We also had an interesting and productive discussion about the workflow and process around Media Topics translations. As the team adds and retires terms and definitions, how should translations be managed? Should we not publish changes until we have translations in all languages? Or should there be a core of languages that require translations? Should we publish interim versions with un-synced changes and less frequent “stable” versions of Media Topics including all translations? We are having success using GitHub issues to manage regular changes to the taxonomy: can technology also help in managing the translation process and if so, which tools? Many ideas and thoughts were shared, including the perspectives of many member organisations who already work across multiple languages.
Tao Chen, VP of Machine Learning at 500px and lead of the new AI Expert Group, gave a great overview of the latest developments in AI affecting the media industry. From practical developments, like removing backgrounds from stock images, detecting copyright infringement and assessing the commercial potential of images, to the dangers of face swapping apps and a potential future of completely generated images that feature no real human beings, we learned a lot about how AI affects us today and tomorrow. We are building up the AI Expert Group to become the place where media technologists can go to learn the latest on AI and Machine Learning issues, apply the latest techniques in the media industry, and share ideas with their peers. If you’re a member and not yet involved, please talk to Tao or Brendan to get started.
Next up, Brendan Quinn spoke about IPTC’s recent work with the Journalism Trust Initiative and The Trust Project, on mapping their “trust indicators” to IPTC standards (particularly NewsML-G2) so news providers can show how they comply with trust criteria. Look out for some announcements about this work in the next few weeks. Then Dave Compton of Refinitiv, lead of the News Architecture Working Group gave an update on recent work on NewsML-G2, including the trust and credibility work, a NewsML-G2 2.28 errata release fixing some small typo errors, updates to the NewsML-G2 Guidelines and the NewsML-G2 Specification documents, work on making local extensions to Media Topics, and future work, including looking at how to represent auto-generated content, and better alignment with ninjs (see Monday’s wrap-up post for more on our recent ninjs updates).

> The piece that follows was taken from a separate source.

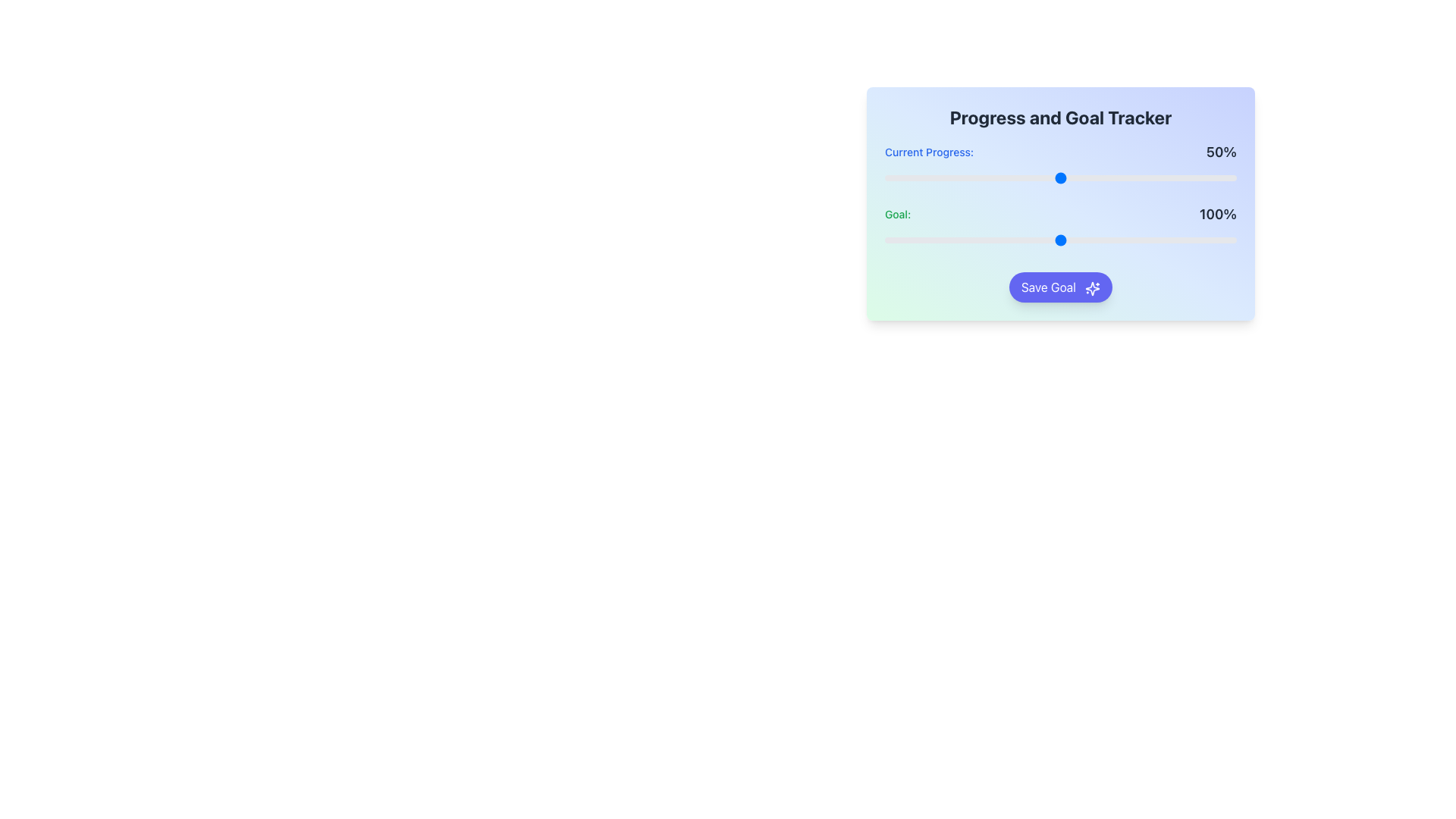  Describe the element at coordinates (1162, 177) in the screenshot. I see `the slider` at that location.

After lunch, Pam Fisher of The Media Institute at University College London spoke about her project to build a read/write API that maps metadata between various video formats. We will link to a demo as soon as it is available. Pam also discussed “compact video signatures”, part of MPEG7, which are being used to make content fingerprints for video content, used for infringement detection and content matching.
Pam’s talk was very relevant to the next discussion by Michael Steidl, lead of the Video Metadata Working Group updating on recent progress. The Working Group has been looking at new video APIs and understanding how IPTC members and others are using video metadata in their work, either with or without IPTC Video Metadata Hub.
In the afternoon Michael Steidl presented again with an update on his work with W3C’s ODRL group which impacts on RightsML. Johan Lindgren presented in lieu of Paul Kelly, new Lead of the Sports Content Working Group, giving an update on the Working Groups efforts to interview IPTC members and others about their use of sports data and to position SportsML and our work on SportsJS in the context of the news and media industry.
Finally we bade farewell to Stuart Myles, outgoing Chair of IPTC. We presented Stuart with a small token of our thanks for chairing the Board of Directors of IPTC since 2014, and has been involved with IPTC as a delegate since 1999! We will definitely miss his contributions, intelligence, common sense and enthusiasm, and we hope to see him involved with IPTC again in the future in some way.